(Provided text):
****
Hi Julian,
At 07:12 29-10-2013, Julian Reschke wrote:
I consider that sentence to be useless - if I can't detect the type,
what else but "treating as arbitrary data" is left as an option anyway?
I'll comment below.
I still don't get what the issue is :-)
My preference is not to generate material which create more work for
you. It's better not to pursue this one. :-)
The subsequent text is:
"In practice, resource owners do not always properly configure their
origin server to provide the correct Content-Type for a given
representation, with the result that some clients will examine a
payload's content and override the specified type. Clients that do
so risk drawing incorrect conclusions, which might expose additional
security risks (e.g., "privilege escalation"). Furthermore, it is
impossible to determine the sender's intent by examining the data
format: many data formats match multiple media types that differ
only in processing semantics. Implementers are encouraged to provide
a means of disabling such "content sniffing" when it is used."
****
(Stored data):
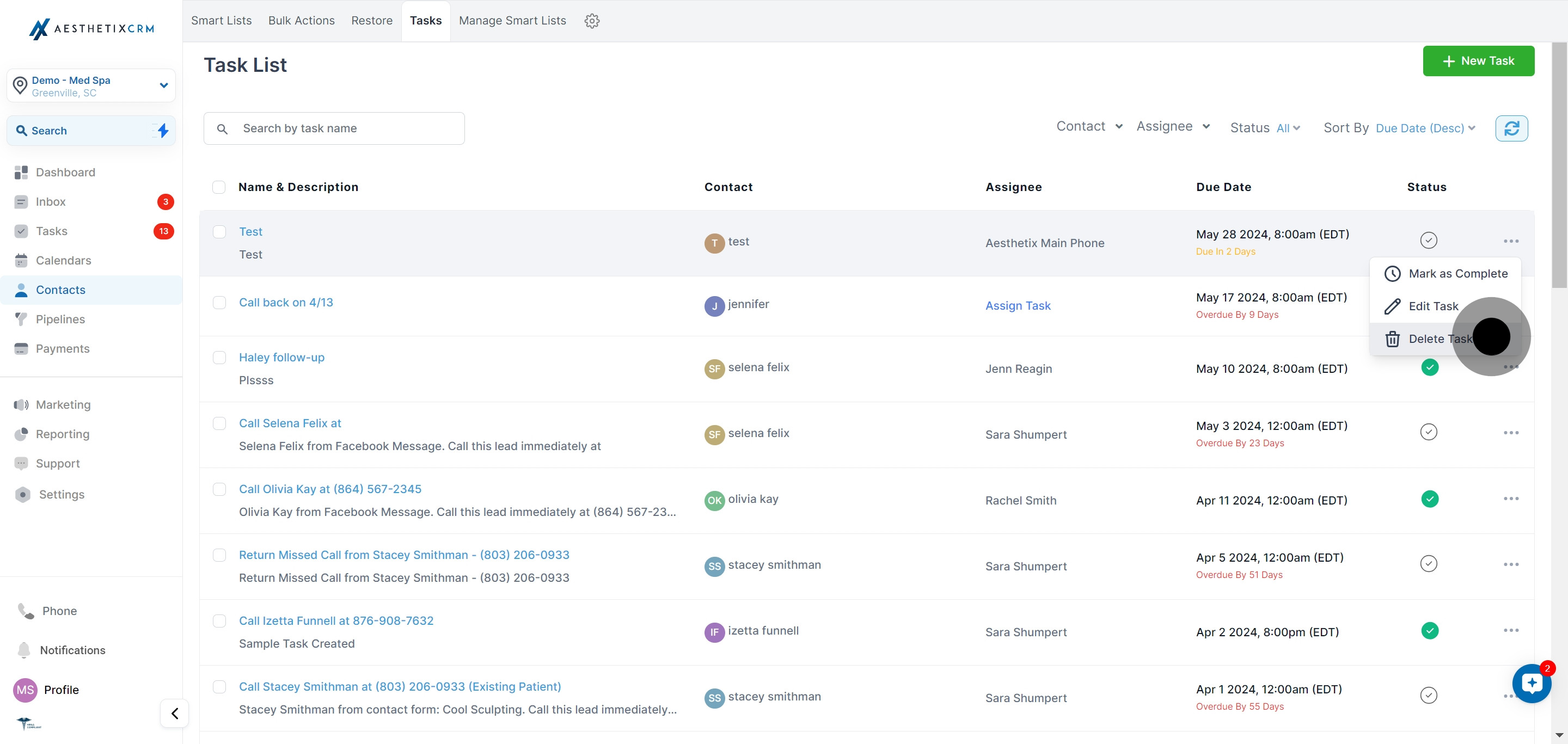1568x744 pixels.
Task: Focus the Search by task name field
Action: point(334,128)
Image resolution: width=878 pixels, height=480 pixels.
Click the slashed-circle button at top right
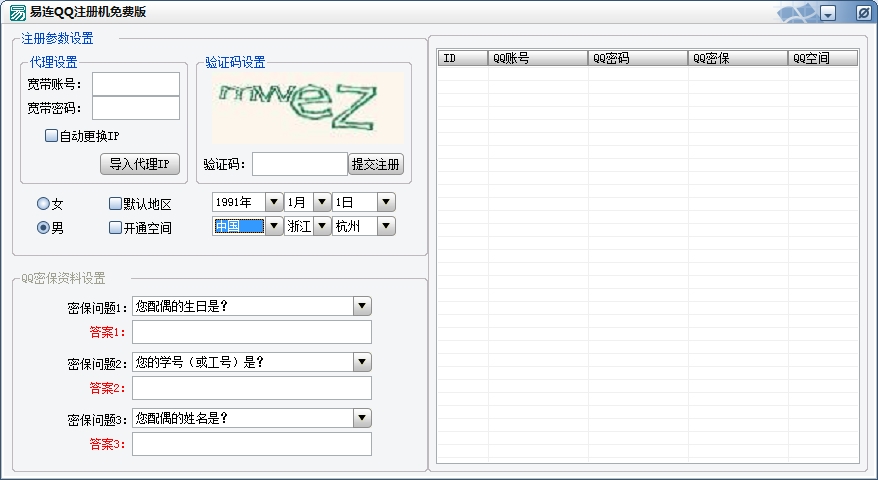click(864, 13)
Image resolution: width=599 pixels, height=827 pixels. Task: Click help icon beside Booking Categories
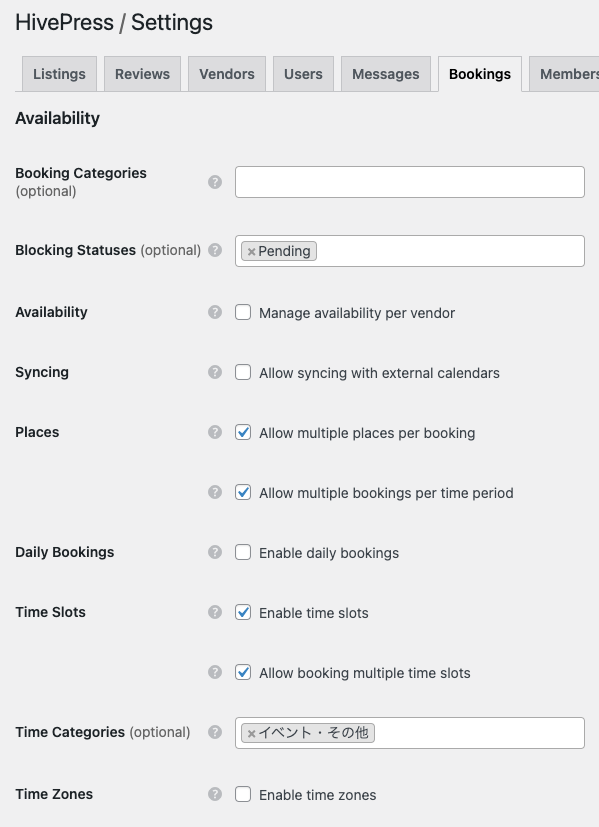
****
(Task set):
(a) What security risk does the email give as an example of what clients that override the specified type might expose?
(b) Reproduce word for word the part of the email starting at "I still don't" and ending at "this one. :-)".
The entries above are separate material and have nothing to do with the email.

(Solutions for each task):
(a) Privilege escalation.

(b)
I still don't get what the issue is :-)
My preference is not to generate material which create more work for
you. It's better not to pursue this one. :-)